## Start Source document
Responding to the comments of Reviewer #2:

1. The manufacturer and purity of chemicals used should be added

Responding: Thank you very much for pointing out this. In present work, all of the chemicals were bought from Aladdin Company. Furthermore, the purities of KNO₃, Gd(NO₃)₃·6H₂O, Eu(NO₃)₃·6H₂O and NH₄F are 99%, 99.9%, 99.99% and 98%, respectively. In addition, the “The raw materials were KNO₃, Gd(NO₃)₃·6H₂O, Eu(NO₃)₃·6H₂O and NH₄F, which were all bought from Aladdin Company and their purities were 99%, 99.9%, 99.99% and 98%, respectively.” was added in the revised manuscript (Page 2 paragraph 3 line 3-5).

2. “stirring” instead “agitation”

Responding: Thank you very much for pointing out this. It has been modified in the revised version.

3. “When the reaction process was finished (stirring for 2 h)…” how the authors stated that the synthesis is finished after 2 h?

Responding: Thank you very much for pointing out this. In present work, to prepare the Eu³⁺-activated KGd₂F₇ nanoparticles, we used a facile chemical precipitation reaction method, in which the reaction time was 2 h. As for the statement of the “when the reaction process was finished (stirring 2 h)…”, it means that the mixture was stirred for 2 h at room temperature. After stirring for 2 h, the obtained mixture was centrifuged, washed and heated to obtain the final products. Furthermore, to eliminate misunderstanding, the “when the reaction process was finished (stirring 2 h)…” was changed as “After stirring for 2 h” in the revised manuscript (Page 2 paragraph 3 line 10).

4. Authors wrote “diffraction peaks gradually shift to smaller angles… as illustrated in Figure 1(b)”. I don’t see it. Maybe it would help if authors will add vertical line crossed the peak.

Responding: Thank you very much for pointing out this. We have modified Figure 1(b) and a vertical line was supplied in Figure 1(b).

5. Authors wrote “…sizes are around 23 nm...” How the size of the particles was evaluated?

Responding: Thank you very much for pointing out this. In present work, we used a software, namely, Nano Measurer 1.2, to calculate the particle size of the resultant nanoparticles based on the recorded FE-SEM images.

6. The scale in figure 2(a)-2(h) is unreadable

Responding: Thank you very much for pointing out this. The quality of Figure 2(a)-2(h) has been modified and the corresponding scale was also enlarged.
## End Source document
## Start Excerpted records
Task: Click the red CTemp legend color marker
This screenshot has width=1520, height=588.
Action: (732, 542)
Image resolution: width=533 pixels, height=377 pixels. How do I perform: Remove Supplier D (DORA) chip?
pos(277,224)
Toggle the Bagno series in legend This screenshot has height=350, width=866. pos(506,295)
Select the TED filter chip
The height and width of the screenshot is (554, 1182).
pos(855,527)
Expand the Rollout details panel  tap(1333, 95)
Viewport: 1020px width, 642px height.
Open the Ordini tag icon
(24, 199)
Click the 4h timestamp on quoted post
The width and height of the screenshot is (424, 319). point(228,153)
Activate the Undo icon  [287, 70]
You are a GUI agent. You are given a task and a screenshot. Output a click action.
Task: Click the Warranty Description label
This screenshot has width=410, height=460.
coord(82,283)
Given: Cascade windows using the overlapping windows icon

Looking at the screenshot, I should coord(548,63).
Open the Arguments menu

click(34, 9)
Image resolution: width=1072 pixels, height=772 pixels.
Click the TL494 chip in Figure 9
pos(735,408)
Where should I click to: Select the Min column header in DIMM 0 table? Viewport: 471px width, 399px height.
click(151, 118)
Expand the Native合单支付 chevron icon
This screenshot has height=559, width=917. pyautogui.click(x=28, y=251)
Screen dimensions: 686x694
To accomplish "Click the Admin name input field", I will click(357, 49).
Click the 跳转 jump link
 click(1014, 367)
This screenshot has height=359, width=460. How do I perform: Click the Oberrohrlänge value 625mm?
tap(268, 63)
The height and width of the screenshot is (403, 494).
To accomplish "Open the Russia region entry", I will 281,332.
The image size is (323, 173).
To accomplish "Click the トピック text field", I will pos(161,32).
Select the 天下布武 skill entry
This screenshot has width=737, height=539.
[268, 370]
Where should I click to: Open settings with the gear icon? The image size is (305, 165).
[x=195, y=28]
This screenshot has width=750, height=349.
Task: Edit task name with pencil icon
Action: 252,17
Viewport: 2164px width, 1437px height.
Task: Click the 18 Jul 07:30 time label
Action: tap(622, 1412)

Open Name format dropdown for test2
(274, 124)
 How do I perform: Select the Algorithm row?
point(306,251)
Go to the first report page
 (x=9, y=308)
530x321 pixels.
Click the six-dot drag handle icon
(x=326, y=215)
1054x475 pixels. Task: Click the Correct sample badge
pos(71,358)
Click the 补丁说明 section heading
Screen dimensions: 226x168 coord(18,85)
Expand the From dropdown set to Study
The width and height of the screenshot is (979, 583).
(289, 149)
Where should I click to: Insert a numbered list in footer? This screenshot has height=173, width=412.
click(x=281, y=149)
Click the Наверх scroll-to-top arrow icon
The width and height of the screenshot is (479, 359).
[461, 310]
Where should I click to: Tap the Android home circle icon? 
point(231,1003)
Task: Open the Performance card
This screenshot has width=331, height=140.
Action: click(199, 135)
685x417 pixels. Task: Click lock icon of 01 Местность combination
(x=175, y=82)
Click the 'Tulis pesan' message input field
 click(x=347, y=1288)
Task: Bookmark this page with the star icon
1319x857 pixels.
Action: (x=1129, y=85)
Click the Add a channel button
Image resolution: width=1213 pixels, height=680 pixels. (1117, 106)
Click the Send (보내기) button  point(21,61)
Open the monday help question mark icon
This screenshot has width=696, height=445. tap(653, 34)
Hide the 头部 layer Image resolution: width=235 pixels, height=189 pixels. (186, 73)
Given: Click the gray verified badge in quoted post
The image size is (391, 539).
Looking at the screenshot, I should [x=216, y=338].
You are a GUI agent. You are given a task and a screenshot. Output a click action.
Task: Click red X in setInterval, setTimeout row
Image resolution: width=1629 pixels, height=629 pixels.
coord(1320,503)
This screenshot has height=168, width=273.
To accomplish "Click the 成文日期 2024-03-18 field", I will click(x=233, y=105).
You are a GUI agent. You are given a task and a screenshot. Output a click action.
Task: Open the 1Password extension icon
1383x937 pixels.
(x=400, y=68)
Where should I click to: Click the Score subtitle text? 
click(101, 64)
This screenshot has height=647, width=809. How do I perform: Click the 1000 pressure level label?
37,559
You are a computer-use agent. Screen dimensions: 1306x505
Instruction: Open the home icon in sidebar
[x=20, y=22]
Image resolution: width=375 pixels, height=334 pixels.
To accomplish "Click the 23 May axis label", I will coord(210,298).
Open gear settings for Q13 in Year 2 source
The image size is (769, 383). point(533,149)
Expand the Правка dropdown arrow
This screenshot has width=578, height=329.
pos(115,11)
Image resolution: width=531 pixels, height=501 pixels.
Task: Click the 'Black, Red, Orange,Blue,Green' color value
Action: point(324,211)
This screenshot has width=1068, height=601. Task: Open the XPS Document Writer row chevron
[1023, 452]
## End Excerpted records
• _Instructions_
1. Translate this sentence from the response to Reviewer #2 into Spanish: "After stirring for 2 h, the obtained mixture was centrifuged, washed and heated to obtain the final products."
2. In the response to Reviewer #2, which software did the authors use to calculate the particle size from the FE-SEM images?

• _Written answers_
1. Después de agitar durante 2 h, la mezcla obtenida se centrifugó, se lavó y se calentó para obtener los productos finales.

2. Nano Measurer 1.2